Already, some Alabama fertility clinics have paused operations. A fertility treatment patient at one such clinic told the Associated Press that the ruling was a “gut punch.”

The Alabama state legislature is currently working on bills to protect IVF treatment in the state, though not all of the proposed legislation would address the issue of personhood in the court’s decision.

As it currently stands, the ruling deprives patients with cancer and others with fertility-threatening conditions with a path to building a family, said Dr. Kara Goldman, an associate professor of reproductive endocrinology and infertility at Northwestern University Feinberg School of Medicine and director of fertility preservation at Northwestern Medicine.

Dr. Goldman recently shared key takeaways from the decision with Northwestern Now.

‘Profound consequences’ for those with fertility-threatening conditions like cancer

“Reproductive-age patients with cancer have few effective options to preserve their future fertility, and it is unfathomable to take one such option away from this already vulnerable population,” Goldman said. “A profound consequence of this ruling — a ruling based merely on religious belief and without scientific merit — is an unacceptably high risk of infertility for patients with cancer and other fertility-threatening conditions.”

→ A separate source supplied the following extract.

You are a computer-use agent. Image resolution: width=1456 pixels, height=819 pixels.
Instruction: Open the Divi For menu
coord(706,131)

Traveling across state lines is not the answer

“Reproductive-aged people with cancer should be adequately counseled about the impacts of their treatment on fertility and offered fertility preservation as part of comprehensive cancer care, according to the American Society of Clinical Oncology and the American Society for Reproductive Medicine,” Goldman said. “For those suggesting that patients can merely travel across state lines to access fertility preservation care, or that patients can consider alternative methods of fertility preservation, these substitutes are both logistically and medically unacceptable.

“Patients with cancer have only a brief window to preserve fertility prior to beginning their life-saving cancer treatment, and in most cases, they begin their fertility preservation treatment almost immediately upon learning of a cancer diagnosis. Traveling is not an option due to patients’ medical complexity, the requirement to remain close to their medical team for specialized care and due to cost.”

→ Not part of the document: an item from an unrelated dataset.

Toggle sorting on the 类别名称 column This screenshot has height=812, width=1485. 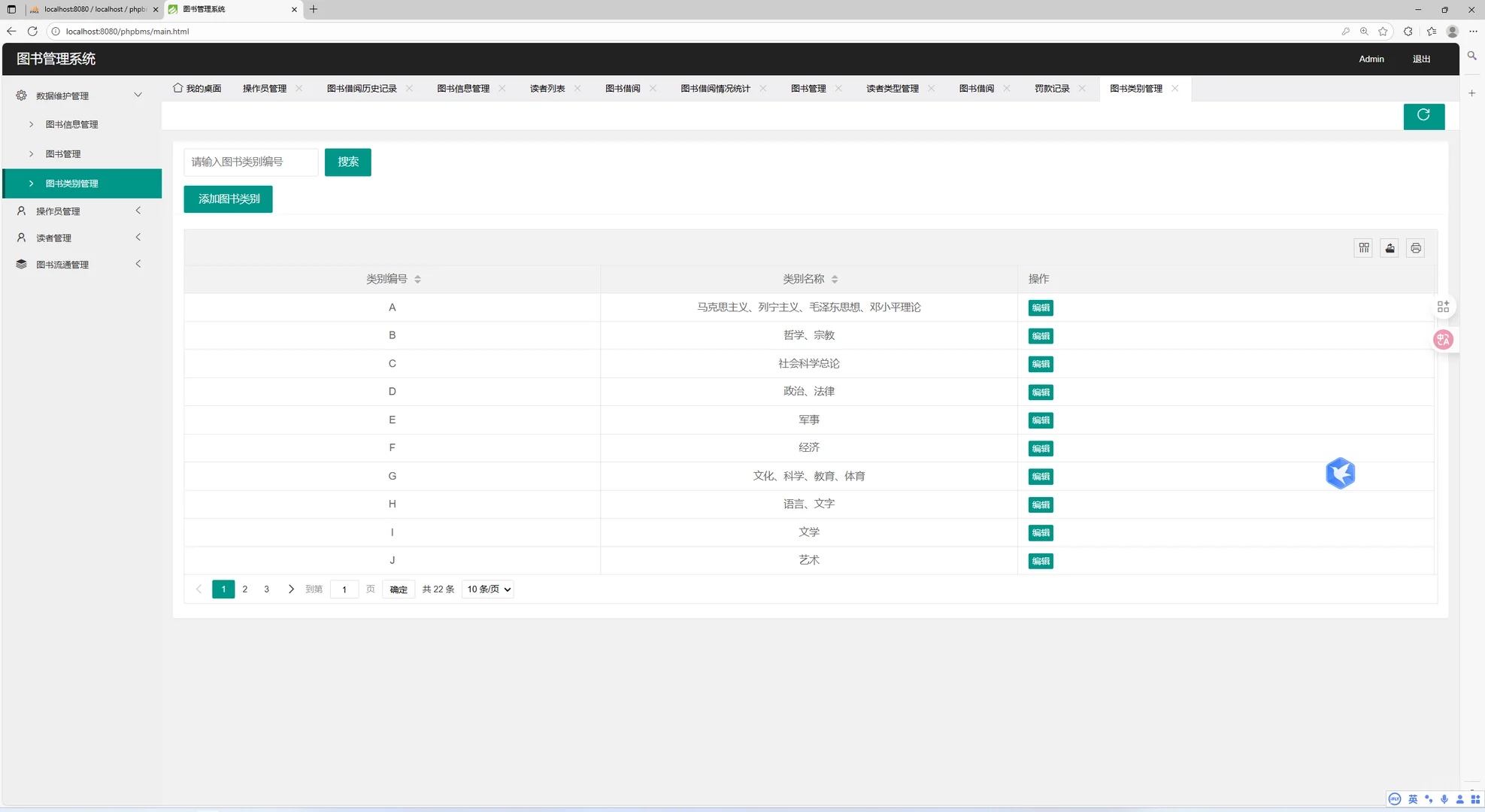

Choosing between embryo or oocyte cryopreservation requires nuanced counseling

“The standard of care for fertility preservation is to freeze either mature oocytes (eggs) or embryos, but there is tremendous nuance in this decision-making,” Goldman said. “Patients must be thoughtfully counseled about each approach, and in many circumstances the best option for a patient is to freeze embryos. These are decisions that must remain between patients and their physicians, without interference from those without scientific knowledge.”